Voices from the Inside Out: Agents of lawlessness

July 19, 2022

From the July-August 2022 issue of News & Letters

Since African Americans began their transition from largely living in rural areas to predominantly urban ones, the daily harm caused by the mere presence of police in Black communities has been a consistent feature of Black urban history and, increasingly, Black suburban history. Police brutality has been a badge of inferiority and second-class citizenship when the police enforce the law disproportionately and become the agents of lawlessness and disorder.

Demonstrators march against racism and police brutality in Washington, D.C., on June 6, 2020. Photo by Victoria Pickering.

It serves as a tangible reminder of the incompleteness of formal equality. You cannot truly be free when the police are able to set upon you at will, for no particular reason. It is a constant reminder of the space between freedom and “unfreedom” where the contested citizenship of African Americans is held.

The racism of the police is not the product of vitriol. It flows from their role as armed agents of the State. They function to enforce the rule of the politically powerful and the economic elite. This is why poor and working-class communities are so heavily policed.

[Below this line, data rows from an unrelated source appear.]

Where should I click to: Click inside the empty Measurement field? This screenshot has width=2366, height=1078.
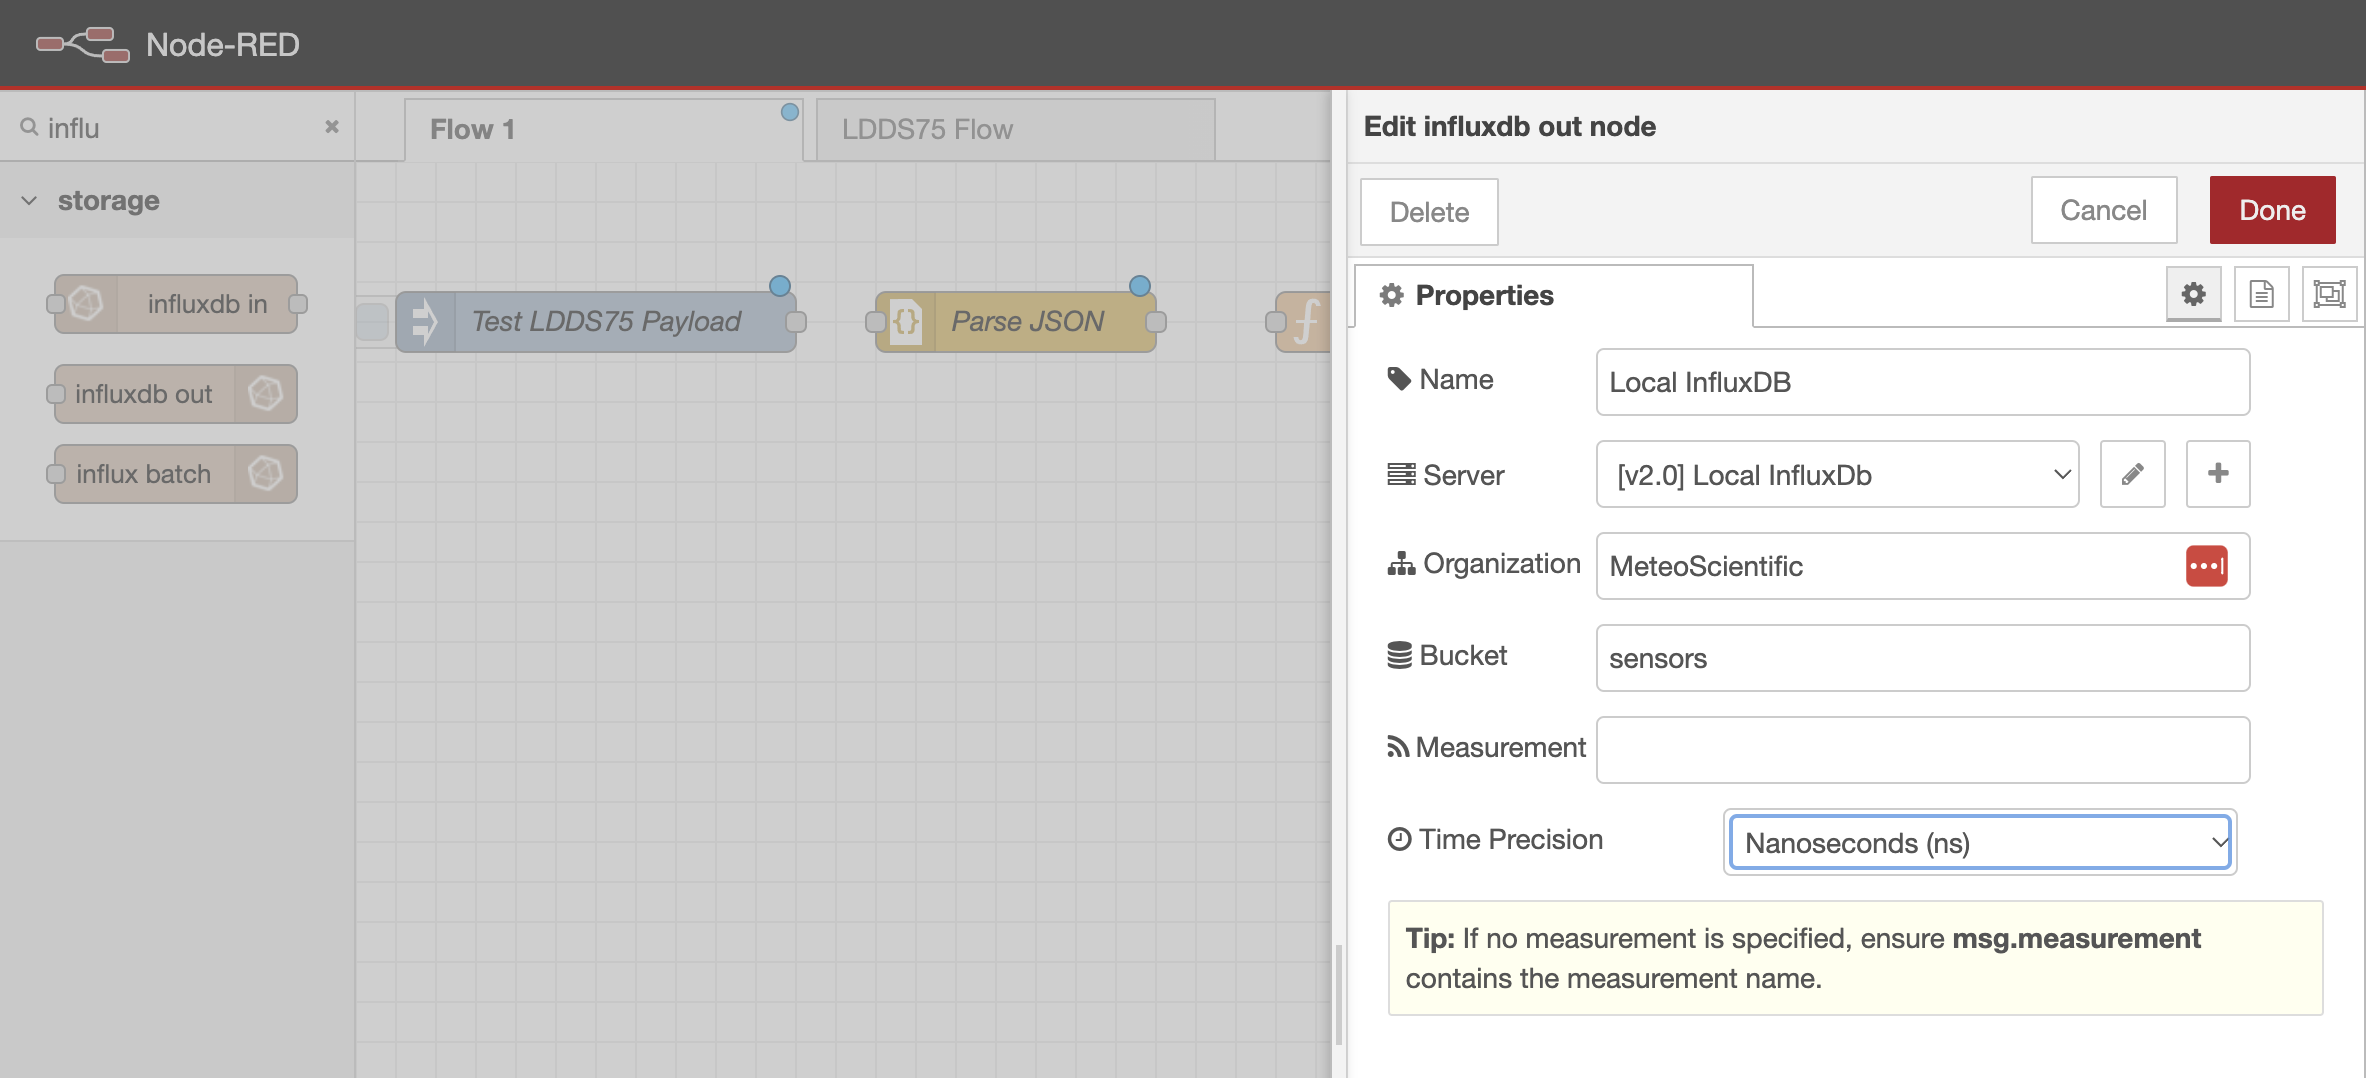(1921, 749)
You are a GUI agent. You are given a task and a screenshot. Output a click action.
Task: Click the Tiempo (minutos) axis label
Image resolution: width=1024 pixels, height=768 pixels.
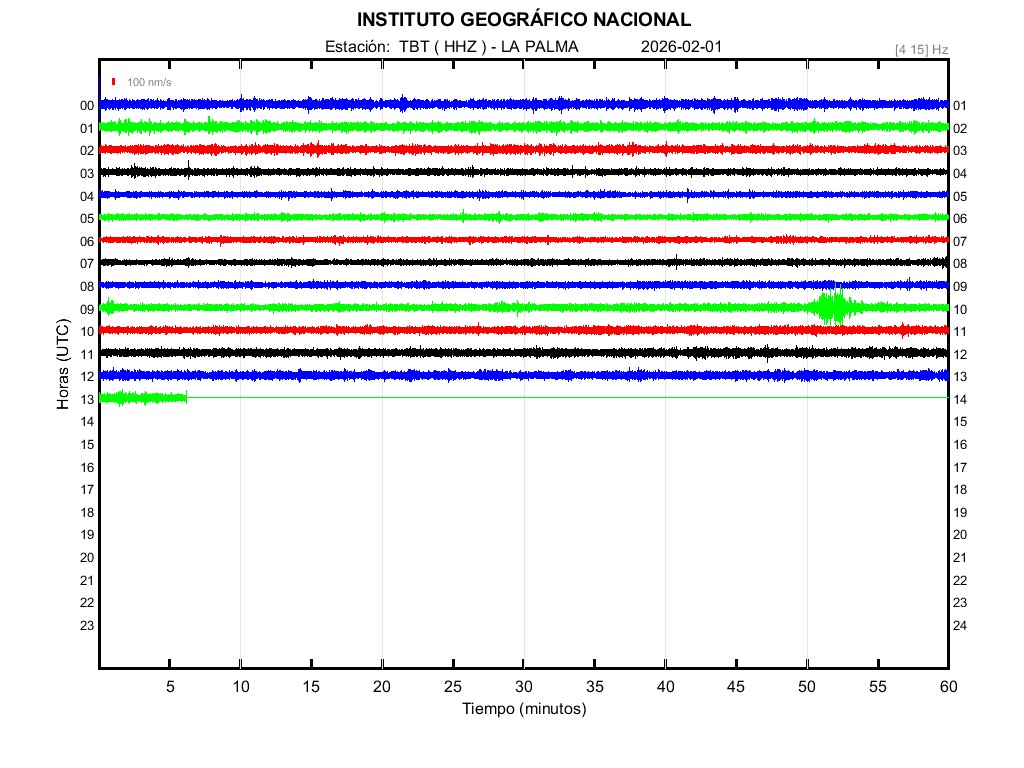(x=523, y=709)
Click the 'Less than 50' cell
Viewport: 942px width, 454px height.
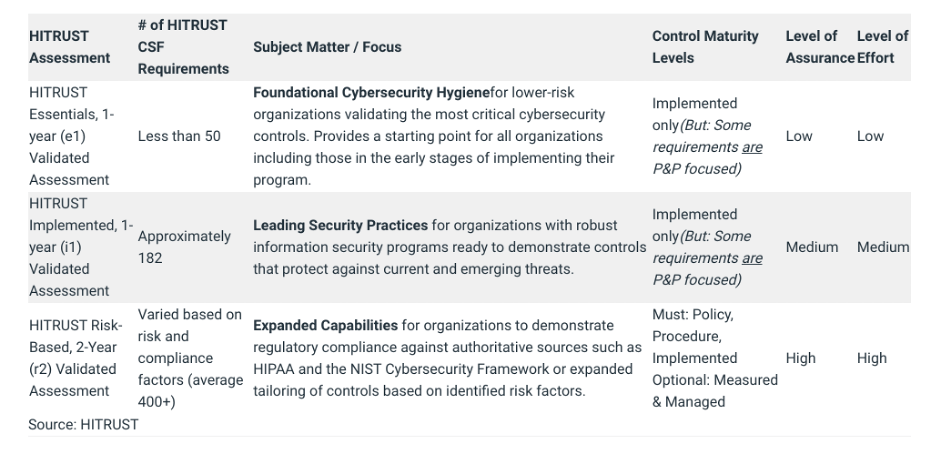point(179,136)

Within these neighborhoods African Americans are focused on, even as police direct their violence against all working-class people, including whites. But the police reflect and reinforce the dominant ideology of the State that employs them, which explains why they are inherently racist and resistant to substantive reform.

Policing has remained incredibly consistent as a thoroughly racist institution trained on Black communities. The racism of the police, historically, has also overlapped with the economic needs of business and the state to create a racialized political economy that is particularly burdensome on Black communities.